PRC Mining in Tibet – a European Perspective

Zsuzsa Anna Ferenczy

The People’s Republic of China (PRC) dominates the global supply chains for critical raw materials (CRM) needed to produce green energy technologies, like solar modules and electric vehicle (EV) batteries. By dominating the mining, metallurgy and material science sectors, often referred to as the “three Ms”, China dominates much of the world’s clean-tech supply chains.1 Yet, while China dominates refining, it faces its own supply vulnerabilities, reflecting the complexity of global dependencies. In order to keep its lead, the PRC needs Tibet’s rich resources, including its lithium and copper. Going forward, Beijing is likely to expand mining activities on the Tibetan Plateau, displacing and disempowering the Tibetan people, polluting their rivers, land and air, with far-reaching regional and global implications.
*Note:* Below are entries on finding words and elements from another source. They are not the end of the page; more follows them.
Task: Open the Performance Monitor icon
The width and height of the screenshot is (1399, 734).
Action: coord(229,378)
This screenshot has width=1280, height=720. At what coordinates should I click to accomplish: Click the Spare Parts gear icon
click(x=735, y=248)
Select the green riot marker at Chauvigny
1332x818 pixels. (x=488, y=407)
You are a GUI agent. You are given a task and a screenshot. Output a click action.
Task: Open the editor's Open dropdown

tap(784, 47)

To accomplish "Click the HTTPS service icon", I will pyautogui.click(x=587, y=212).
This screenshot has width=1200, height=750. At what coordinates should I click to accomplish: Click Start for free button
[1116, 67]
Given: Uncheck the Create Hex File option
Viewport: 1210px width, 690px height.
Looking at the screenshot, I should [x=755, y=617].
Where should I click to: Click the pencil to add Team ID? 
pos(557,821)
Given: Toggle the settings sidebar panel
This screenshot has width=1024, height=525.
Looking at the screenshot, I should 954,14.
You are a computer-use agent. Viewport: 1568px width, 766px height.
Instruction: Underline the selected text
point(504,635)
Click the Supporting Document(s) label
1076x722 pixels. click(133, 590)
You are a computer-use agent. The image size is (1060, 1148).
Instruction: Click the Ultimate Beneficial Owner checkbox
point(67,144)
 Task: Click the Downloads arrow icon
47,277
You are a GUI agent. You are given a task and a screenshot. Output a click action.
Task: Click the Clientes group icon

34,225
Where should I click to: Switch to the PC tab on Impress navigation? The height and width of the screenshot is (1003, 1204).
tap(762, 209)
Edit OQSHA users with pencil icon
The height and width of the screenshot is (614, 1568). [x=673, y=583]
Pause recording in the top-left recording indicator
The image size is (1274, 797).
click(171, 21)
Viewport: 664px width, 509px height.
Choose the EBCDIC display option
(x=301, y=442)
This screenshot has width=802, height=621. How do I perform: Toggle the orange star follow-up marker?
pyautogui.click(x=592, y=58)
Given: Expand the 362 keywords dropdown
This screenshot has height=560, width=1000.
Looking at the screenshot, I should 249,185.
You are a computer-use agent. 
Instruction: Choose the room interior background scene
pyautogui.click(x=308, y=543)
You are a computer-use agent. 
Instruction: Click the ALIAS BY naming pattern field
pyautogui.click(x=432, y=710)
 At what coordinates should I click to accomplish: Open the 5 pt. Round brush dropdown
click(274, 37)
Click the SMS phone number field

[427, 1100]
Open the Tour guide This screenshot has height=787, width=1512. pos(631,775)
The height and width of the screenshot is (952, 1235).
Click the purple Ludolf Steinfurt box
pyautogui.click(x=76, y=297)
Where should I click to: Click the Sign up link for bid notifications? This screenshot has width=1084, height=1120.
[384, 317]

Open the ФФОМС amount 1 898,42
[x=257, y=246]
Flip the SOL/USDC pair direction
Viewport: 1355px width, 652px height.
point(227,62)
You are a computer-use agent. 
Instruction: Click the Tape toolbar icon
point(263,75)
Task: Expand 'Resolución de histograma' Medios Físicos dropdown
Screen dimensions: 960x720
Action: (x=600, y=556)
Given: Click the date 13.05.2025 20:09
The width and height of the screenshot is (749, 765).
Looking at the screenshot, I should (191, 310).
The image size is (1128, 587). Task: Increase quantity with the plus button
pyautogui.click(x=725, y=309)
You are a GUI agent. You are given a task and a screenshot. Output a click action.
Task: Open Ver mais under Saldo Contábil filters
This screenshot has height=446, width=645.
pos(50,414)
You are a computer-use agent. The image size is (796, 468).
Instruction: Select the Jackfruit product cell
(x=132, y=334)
In contrast with the PRC, the European Union (EU) is just catching up in the global CRM race. Burdened by its internal fragmentation, the bloc has struggled to manage its exposure to China. At present, the EU sources 90 percent of its solar modules from the PRC, and Europeanmanufactured solar modules are heavily reliant on components imported from the PRC.2 Overall, the bloc depends on China for 98 percent of its supply of rare earth elements (REE) and around 60 percent of its CRM.3 The geopolitical risks for Europe are clearly high. Alarmed by China’s position at the center of global supply chains, Europe has started de-risking from China.